- Data records -

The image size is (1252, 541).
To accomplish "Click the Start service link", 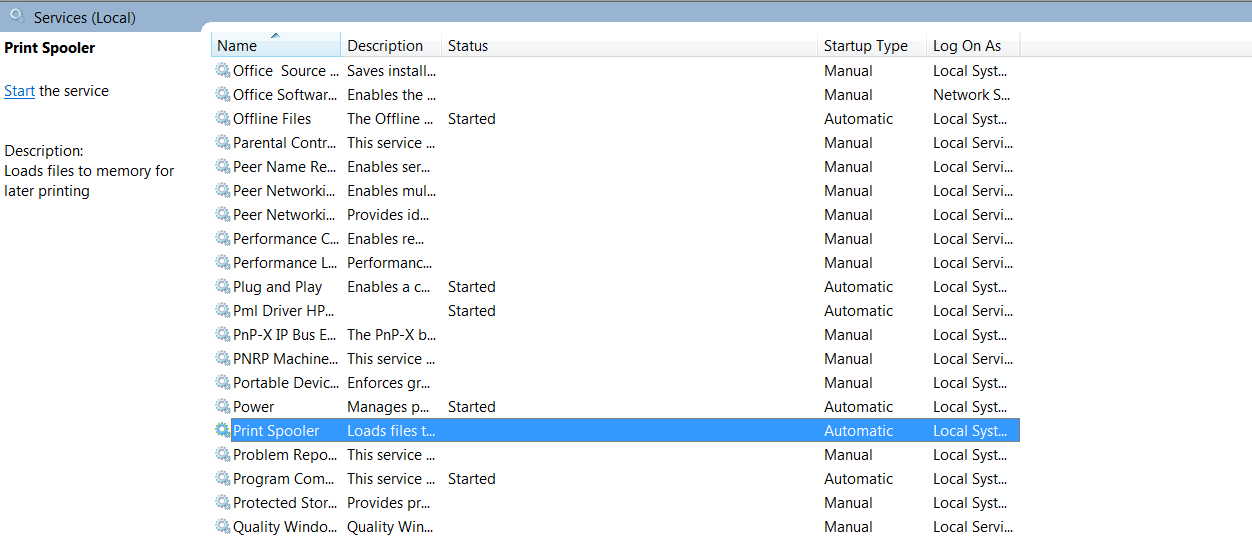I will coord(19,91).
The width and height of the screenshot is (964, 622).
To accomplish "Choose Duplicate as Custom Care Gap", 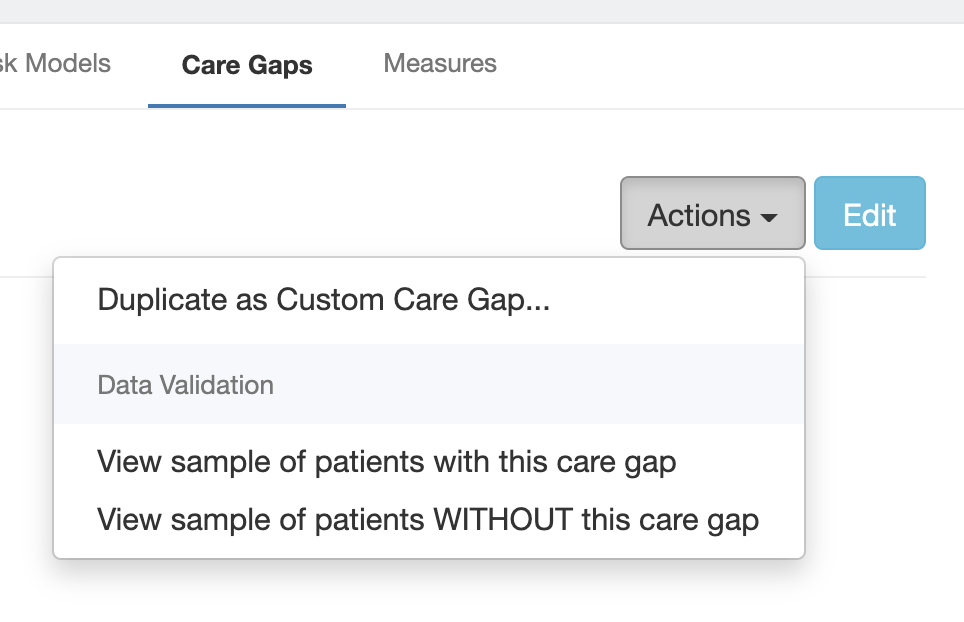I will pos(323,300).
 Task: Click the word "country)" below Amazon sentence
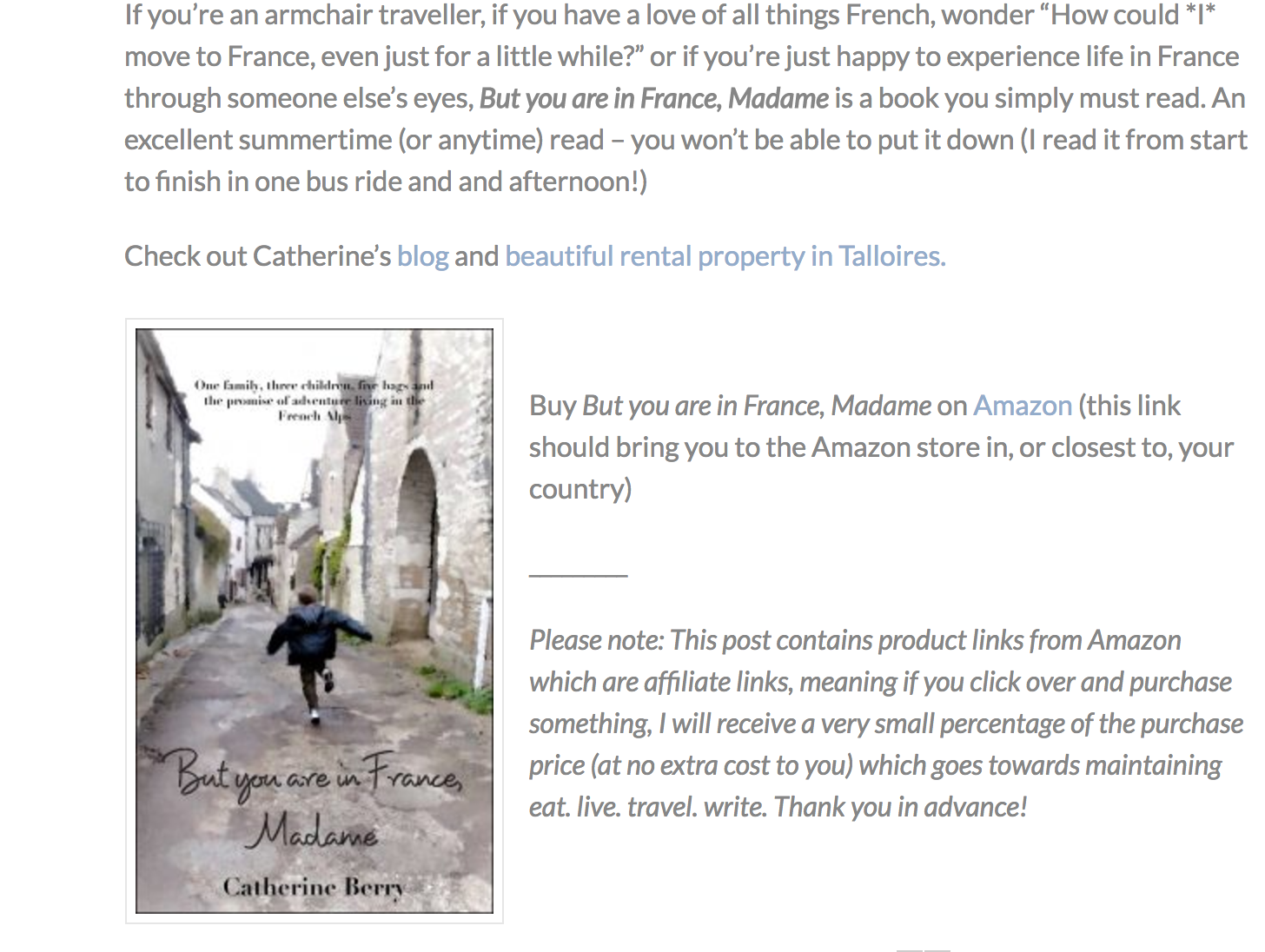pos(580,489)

- What the exercise asks -
Copy out the records again, starting at the line that contains "Task: Click the" and continuing through the end of the records. Leave the pictures out.

- Response to this task -
 Task: Click the word "country)" below Amazon sentence
pos(580,489)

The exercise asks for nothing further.